• STUDY TEXT:
# I want her to have an affair



## robert1234 (Oct 28, 2010)

Hi everyone. My wife and I have been to an MC for the past couple of months. My wife didn't really commit to the process and since I've allowed myself to entertain the notion of splitting up, I too am not very hopeful about the outcome of marriage councilling.

We're a relatively young couple, I'm 31 and she's 33. Married for 4 years, together for 5. Our relationship has been slowly fizzling out over the past 3 years I would say. Sex life has been under par for 3 years (once or twice per month) and has been non existant since seeing the MC.

The main issues that she has brought up at marriage councilling are to do with me not appreciating her enough and not doing enough around the house (i.e. treating her as a house cleaner). I'm fed up with her not earning a proper income (she's never earned over $10k/yr since we met) and I can't commit to someone knowing that if kids come on the scene she really has an excuse to earn zero money. I already feel very taken advantage of, and I struggle to commit knowing that this could continue indefinitely. She is an independent woman in some ways, but is financially dependent on me and I think she resents me for that. I have never been comfortable with her being financially dependent on me. Her self confidence has always been low and I've been waiting and encouraging her to shine by paying for education courses and encouraging her to go for jobs with more responsibility that she presently does. She is a kind and carefree woman, but I feel that she's very immature and may never grow into the woman that I want. 

We made the mistake of trying to start two businesses at the same time last year. My business is supporting hers at the moment, although we are losing money on both. This no doubt put a huge pressure on our already unstable marriage. As far as I can tell, she wants a blank cheque to run her business from me, and whenever I try to get involved in the management she gets very defensive and says I'm trying to be her boss. She is a creative type and not good at managing the business so I want to help with that aspect and not the hands on work. She is a very hard worker on projects that she enjoys doing, but really doesn't care about earning much money. We're close to losing our house and even then she doesn't really grasp that her working a part time job would really help.

I'm really sad that things aren't working out, and I feel guilty that I've continued with the relationship for this long knowing that she is close to the age where having kids becomes risky and will need to find another guy soon if she's to have kids. 

She went away for a girls weekend out and I found myself wishing that she would cheat on me so that I have a definitive reason for leaving. Sad but true. Has anyone else had these kinds of thoughts? Do you think this is worth continuing on with?

• TASK A:
Reproduce the portion of the forum post about the marriage that begins at the words "I'm really sad" and stops after the words "continuing on with?".
• TASK B:
Resume the forum post about the marriage, writing on from its final sentence.

• THE DATA:
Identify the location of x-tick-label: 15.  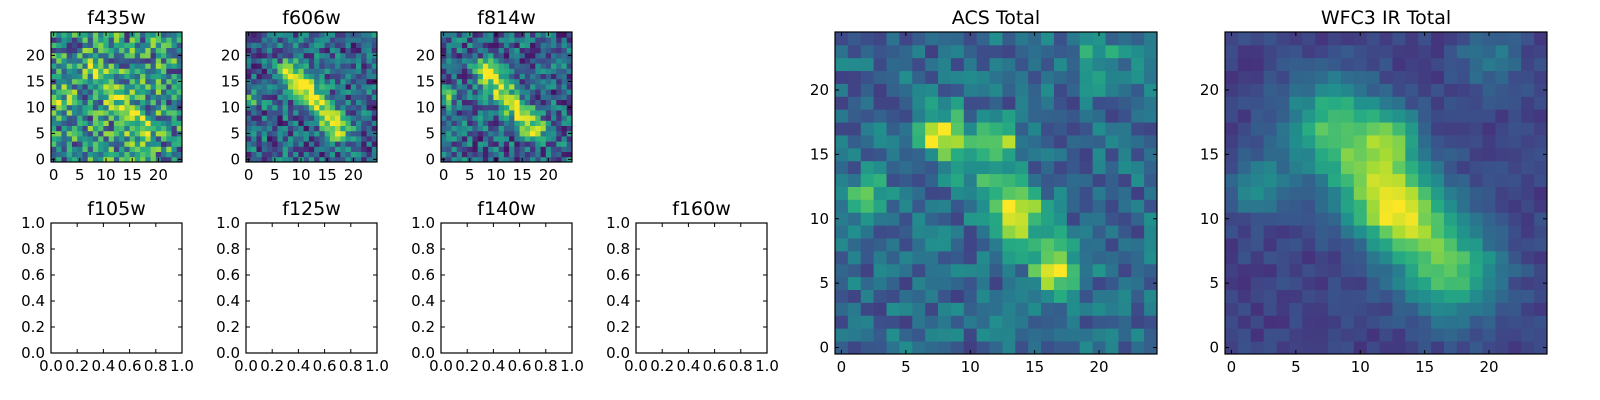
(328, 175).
* * *
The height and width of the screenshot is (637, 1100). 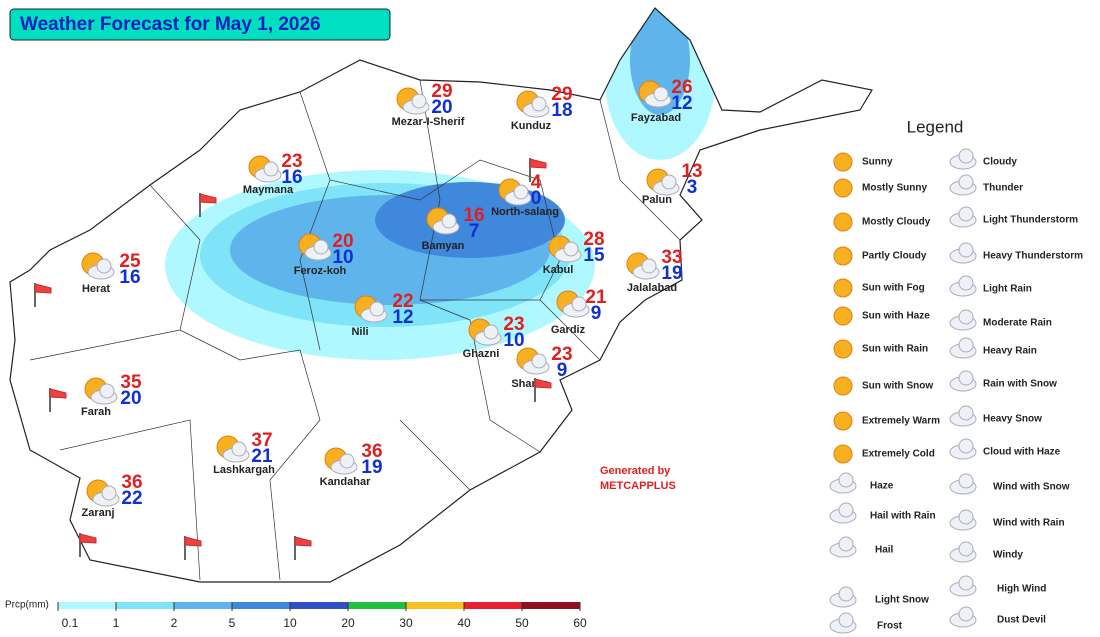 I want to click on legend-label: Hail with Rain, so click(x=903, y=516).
...
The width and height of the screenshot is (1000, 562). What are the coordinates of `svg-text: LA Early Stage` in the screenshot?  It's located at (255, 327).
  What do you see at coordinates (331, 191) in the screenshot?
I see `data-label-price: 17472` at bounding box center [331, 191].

• REPLY A:
I'm really sad that things aren't working out, and I feel guilty that I've continued with the relationship for this long knowing that she is close to the age where having kids becomes risky and will need to find another guy soon if she's to have kids. 

She went away for a girls weekend out and I found myself wishing that she would cheat on me so that I have a definitive reason for leaving. Sad but true. Has anyone else had these kinds of thoughts? Do you think this is worth continuing on with?

• REPLY B:
----------



## Deejo (May 20, 2008)

Respectfully, that is pretty weak.

You don't need a reason to blame her for ending the relationship.

The sooner, and the clearer you make your intention to end it based upon your perceived lack of her participation as an engaged partner, the sooner you can both move on with your lives.

She's complacent. And in a negative way ... so are you.

Sounds like you are emotionally checked out, but are hesitant or fearful of taking the actual physical steps.

If you do not, your resentment will only continue to grow, and despite faulting her inaction, the real culprit will be your own inaction.


----------



## Riverside MFT (Oct 5, 2009)

I wonder if she thinks that you think about money more than her. You mentioned how much she earns, her failed business, her lack of ambition, not working enough to pay for the house, etc.

I am glad you came here for ideas and advice. I would suggest evaluating yourself and really figure out if you want this to work. Waiting for her to mess up so that you can have a reason to divorce is weak, like deejo said. Hopefully, coming on here will help you figure this out. Good luck.


----------



## 827Aug (Apr 27, 2008)

robert1234 said:


> My business is supporting hers at the moment, although we are losing money on both.


I guess I'm having trouble understanding some of the content in your post. You stated that your wife had never earned more than $10K/yr. Yet, if your business is also losing money, you aren't even making $10K/yr. It doesn't sound as though your wife is the only one who doesn't understand business principles. How long do you continue to lose money, before you find a job?

Obviously you knew your wife was not a career woman when you married her. What's changed? Would things have been different if your business were successful?


----------



## robert1234 (Oct 28, 2010)

Thanks Deejo, yes it is weak. I guess the point is, is that I can't identify anything in particular that says we she definitely split up - it has just kind of fizzled and I'm not sure she's the right match for the rest of my life. It may be fixable and it may not be.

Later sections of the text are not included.